XML 54 R11.htm IDEA: XBRL DOCUMENT v3.25.4
Dispositions
12 Months Ended
Dec. 31, 2025
Divestitures [Abstract]  
Dispositions
Note 3:
Dispositions
Sale of Joint Venture Equity Interest in Samsung Bioepis
In April 2022 we completed the sale of our 49.9% equity interest in Samsung Bioepis to Samsung BioLogics in exchange for total consideration of approximately $2.3 billion. Under the terms of this transaction, we received approximately $1.0 billion in cash at closing, with approximately $1.3 billion in cash to be deferred over two payments. The first deferred payment of $812.5 million was received in April 2023 and the second deferred payment of $437.5 million was received in April 2024.
For the year ended December 31, 2024, we recognized a gain of approximately $7.5 million to reflect the change in fair value associated with the passage of time related to the second deferred payment due to us, which was received in April 2024. For the year ended December 31, 2023, we recognized gains of approximately $13.7 million and $24.6 million to reflect the changes in fair value associated with changes in interest rates and the passage of time related to the first and second deferred payments due to us, respectively, which were received in April 2023 and April 2024, respectively. These changes were recorded in other (income) expense, net within our consolidated statements of income.

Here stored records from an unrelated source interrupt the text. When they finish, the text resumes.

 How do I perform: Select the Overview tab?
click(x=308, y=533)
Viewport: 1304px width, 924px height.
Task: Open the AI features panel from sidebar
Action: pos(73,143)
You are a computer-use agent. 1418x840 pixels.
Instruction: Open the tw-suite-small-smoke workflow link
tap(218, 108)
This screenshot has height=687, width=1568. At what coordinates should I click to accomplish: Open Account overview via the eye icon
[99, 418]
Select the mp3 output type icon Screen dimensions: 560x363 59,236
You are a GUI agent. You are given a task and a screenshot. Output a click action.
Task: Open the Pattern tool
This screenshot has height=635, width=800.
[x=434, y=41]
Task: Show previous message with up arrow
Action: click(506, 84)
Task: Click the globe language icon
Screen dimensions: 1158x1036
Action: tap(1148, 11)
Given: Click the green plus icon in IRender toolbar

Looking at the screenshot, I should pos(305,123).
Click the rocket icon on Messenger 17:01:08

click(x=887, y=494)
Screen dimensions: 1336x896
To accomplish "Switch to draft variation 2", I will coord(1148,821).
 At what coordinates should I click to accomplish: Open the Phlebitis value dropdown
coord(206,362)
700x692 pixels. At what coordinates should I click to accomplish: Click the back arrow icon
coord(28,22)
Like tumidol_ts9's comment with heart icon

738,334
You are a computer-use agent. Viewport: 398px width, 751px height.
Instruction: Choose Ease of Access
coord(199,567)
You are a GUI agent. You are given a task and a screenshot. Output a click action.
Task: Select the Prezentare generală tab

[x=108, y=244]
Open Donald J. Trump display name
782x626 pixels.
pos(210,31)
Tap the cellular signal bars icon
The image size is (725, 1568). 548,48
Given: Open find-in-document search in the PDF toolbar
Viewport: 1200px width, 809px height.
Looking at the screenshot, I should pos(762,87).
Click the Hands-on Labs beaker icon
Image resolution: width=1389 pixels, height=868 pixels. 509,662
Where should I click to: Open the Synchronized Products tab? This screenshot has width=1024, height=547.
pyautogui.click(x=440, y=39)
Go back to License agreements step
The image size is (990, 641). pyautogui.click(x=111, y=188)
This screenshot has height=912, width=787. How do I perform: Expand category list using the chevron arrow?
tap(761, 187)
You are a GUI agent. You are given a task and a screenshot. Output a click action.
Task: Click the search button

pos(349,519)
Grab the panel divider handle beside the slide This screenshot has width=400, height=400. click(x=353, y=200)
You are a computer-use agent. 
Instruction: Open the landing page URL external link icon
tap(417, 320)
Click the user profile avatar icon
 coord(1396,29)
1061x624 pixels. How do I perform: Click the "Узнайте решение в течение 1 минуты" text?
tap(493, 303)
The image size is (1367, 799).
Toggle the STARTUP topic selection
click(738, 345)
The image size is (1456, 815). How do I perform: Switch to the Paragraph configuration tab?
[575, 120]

Sale of Priority Review Voucher
In April 2024 we completed the sale of our rare pediatric disease PRV, generated by the development associated with SPINRAZA, to a third party. In consideration for the PRV we received a cash payment of $103.0 million upon the closing of the PRV purchase, of which approximately $14.4 million was paid to Ionis. Our net portion of approximately $88.6 million was recognized in gain on sale of priority review voucher, net within our consolidated statements of income for the year ended December 31, 2024.
Sale of TOFIDENCE
In March 2025 we completed the sale of our regulatory and commercial rights in the U.S. for TOFIDENCE, a tocilizumab biosimilar referencing ACTEMRA, to Organon. Under the terms of this transaction, we received a payment
of approximately $51.0 million in July 2025 and recognized a de minimis loss within our consolidated statements of income for the year ended December 31, 2025.
Sale of BYOOVIZ and OPUVIZ Rights
In October 2025 we completed the sale of our remaining commercial rights to two ophthalmology assets in Europe: BYOOVIZ, a ranibizumab biosimilar referencing LUCENTIS, and OPUVIZ, an aflibercept biosimilar referencing EYLEA. Samsung Bioepis will have full responsibility for commercialization of BYOOVIZ upon the transfer of commercial rights from Biogen back to Samsung Bioepis, which became effective as of January 2026. Under the terms of this transaction, we received a payment of $28.0 million in November 2025 and recognized a minimal gain on disposal within our consolidated statements of income for the year ended December 31, 2025.
For additional information on our license arrangements with Samsung Bioepis, please read Note 19, Collaborative and Other Relationships, to these consolidated financial statements.